Abir Farhoud’s family welcomed her after prison with pride and love, yet fear. They smuggled her out of the country just 10 days after her release on bail, and before she was scheduled to appear in court. She says her last 10 days in prison were the worst. Her release order had been issued, but she was kept in Adra prison for no logical reason. Prison authorities finally released Farhoud at night, along with another woman. They walked alone in the dark, close to the line of fire, where opposition forces were approaching the regime-controlled areas and heavy clashes were raging. The two women walked for hours before finding a taxi driver to take them home on the other side of the city.

Farhoud, now in her thirties, tells SyriaUntold and #ForJustice about the women she met after her arrest, including the story of a woman whom she stayed in touch with after leaving prison. The woman’s family locked her up at home after her release under the pretext of “fearing” for her safety. Her brother eventually freed her from the house.

According to Farhoud, Syrian society is often merciless with female detainees after their release from prison. “When I spoke about the sexual harassment that was part of the torture female detainees faced, people reacted with abusive comments and bullying, and people had a deeply negative outlook.”

Wassim Hassan’s story takes another turn. Now living in Germany, he remembers that after his own release from prison in 2011, his pro-opposition friends remained by his side for an entire week. But “the others who were against the revolution, including members of my family and people around me, strangely doubted me. They called me a traitor and an agent and treated me as if I were a criminal who wanted to sabotage the country. Some members of my extended family even posted on social media that I was a traitor and agent for Israel. These allegations had nothing to do with the freedom I dreamt of for my country and the dignity for its people.”
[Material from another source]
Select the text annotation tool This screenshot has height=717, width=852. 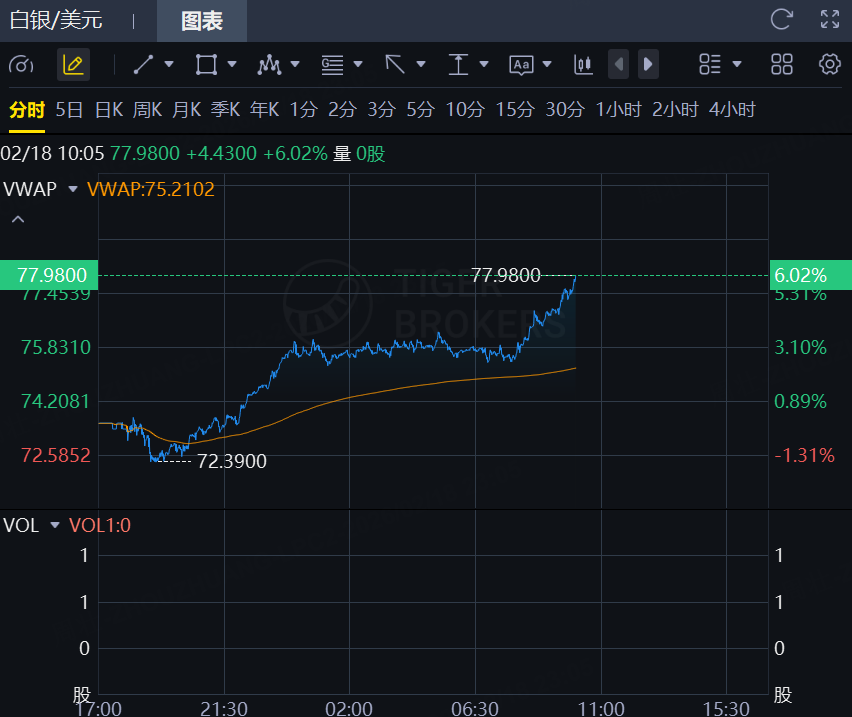click(x=521, y=65)
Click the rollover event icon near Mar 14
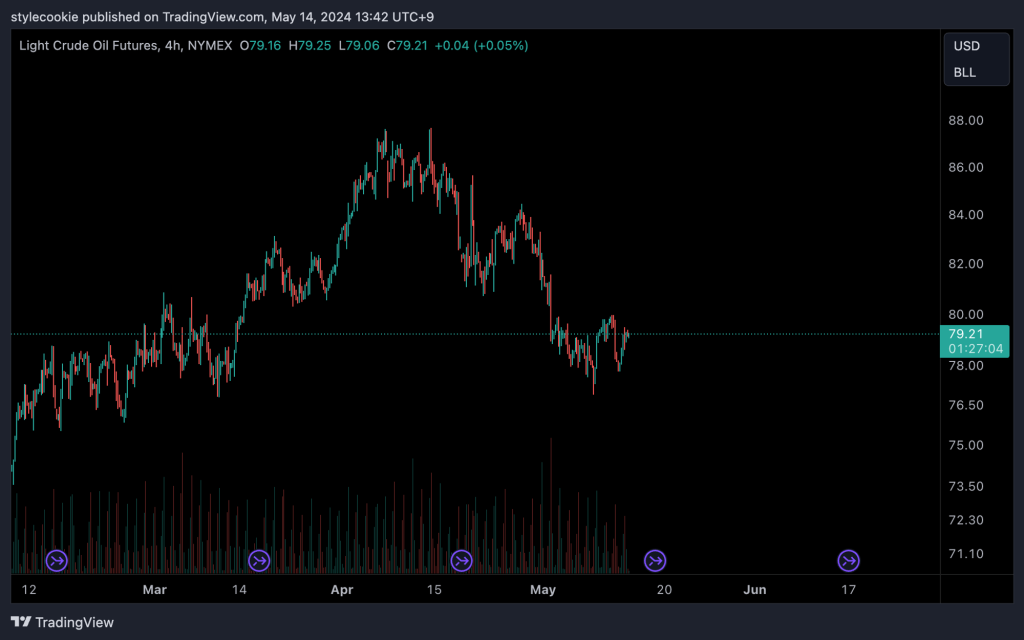Image resolution: width=1024 pixels, height=640 pixels. coord(259,561)
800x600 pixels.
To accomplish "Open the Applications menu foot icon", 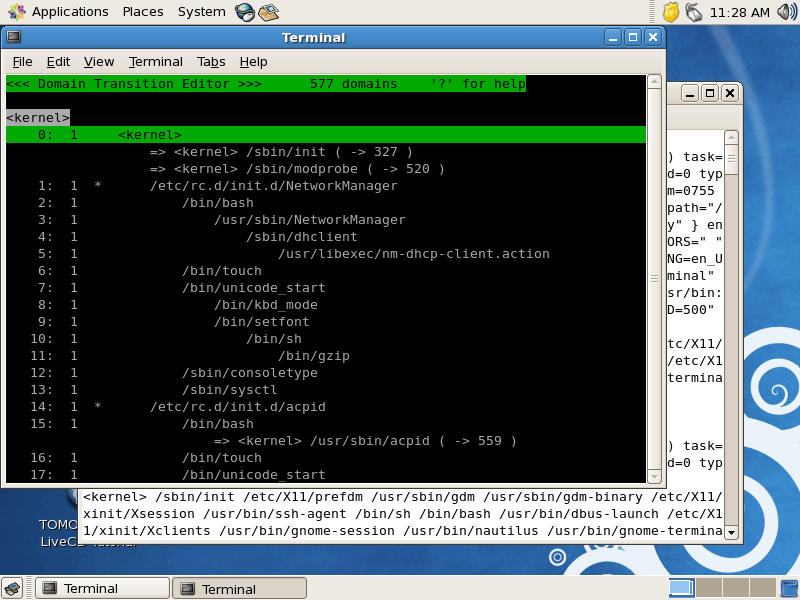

Hassan remembers experiencing strange, mixed feelings during that time. Even while detained, he was optimistic that Assad’s fall was imminent. “Still, I was cautious with the people around me, like my colleagues and neighbors. We exchanged strange gazes. It was as though they wanted to ask whether I was a friend or foe.”

He recalls the week after his release from prison, when he began feeling that he had to do or change something. He did not know exactly what, though. He painted the walls of his house with bright colors. 

“It was strange, but I felt the need for colors after my release from that isolated cell underground, where everything was dark.”

 

In the 2009 film Long Night, directed by the late Hatem Ali and still banned in Syria, a political prisoner is released from prison after many long years.

On his way to his hometown outside Damascus, where his children await his arrival, the driver asks him about the route. He says that he does not know, but the driver retorts that the road has not changed. The former detainee answers that he no longer recognizes anything because he had been locked away for 20 years. He then asks about the old road, and the driver responds that he is familiar with it. “The old road has not changed,” he says. 

The car stops, and the man steps out to stand under the rain. He feels raindrops caressing his face, like tears from the sky, for the first time since his disappearance into the abyss of detention. 

He arrives at his village, to his childhood house, while his children look for him. Only his youngest son, who has walked in his father’s footsteps as an activist, senses where his father may be headed and follows him to that close, yet somehow remote village, away from the noise of the capital.

The man leans against an old tree, as though he wants to say, “Finally, I am home.” Then, he dies. His son arrives at the old house. He embraces his dead father and cries. Between his tears, he asks his father’s corpse, “Is that why you got out?”